=== Set of tasks ===
a) In the sterling thread, how would you translate the sentence "In a world-wide downturn, these areas are likely to do badly." into French?
b) In the sterling thread, what share of the UK economy did z109 read is financial and other services based?
c) Rewrite the sterling thread starting at "That would be" and ending at "z109 (14 Nov 2008)", putting "euro" in place of "Punt".

=== Text extract ===

# What is the main reason for the sterling slide?



## marshmallow (13 Nov 2008)

I know the UK are entering a downturn same as the rest of us, but why the sharp move this week in particular?  80 - 86 over 4 days!


----------



## ubiquitous (14 Nov 2008)

marshmallow said:


> I know the UK are entering a downturn same as the rest of us, but why the sharp move this week in particular?  80 - 86 over 4 days!



Presumably their 1.5% interest rate cut last Thursday week?


----------



## rory22 (14 Nov 2008)

> Presumably their 1.5% interest rate cut last Thursday week?


 
That would be my first thought to, but it has been sliding for a while before that and seems to be continuing even thought the ECB has also dropped 1% in the last while so it's very hard to understand whats happening, it is now at parity with the Punt


----------



## z109 (14 Nov 2008)

I read that something like 70% of the UK economy is financial and other services based. In a world-wide downturn, these areas are likely to do badly. So the fundamentals in the UK are looking kind of rough for the next while.

Add to this an element of capital flight as debts denominated in other currencies are paid down while deleveraging takes place.


----------



## Car Mad (14 Nov 2008)

How long will the momentum keep up? I am buying a new car in Northern Ireland in March of the new year. Will I buy my sterling now or will I wait until March that it will come down further?


----------

=== Dataset content ===
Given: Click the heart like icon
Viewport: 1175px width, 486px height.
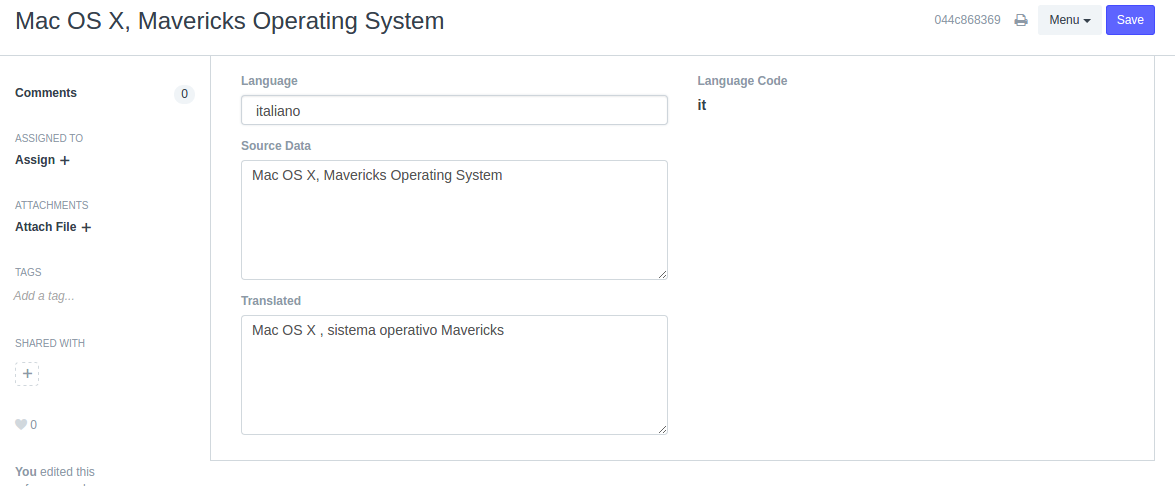Looking at the screenshot, I should 20,425.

=== Task-by-task solutions ===
a) Dans un ralentissement mondial, ces secteurs risquent de mal s'en sortir.

b) Something like 70%.

c)
That would be my first thought to, but it has been sliding for a while before that and seems to be continuing even thought the ECB has also dropped 1% in the last while so it's very hard to understand whats happening, it is now at parity with the euro


----------



## z109 (14 Nov 2008)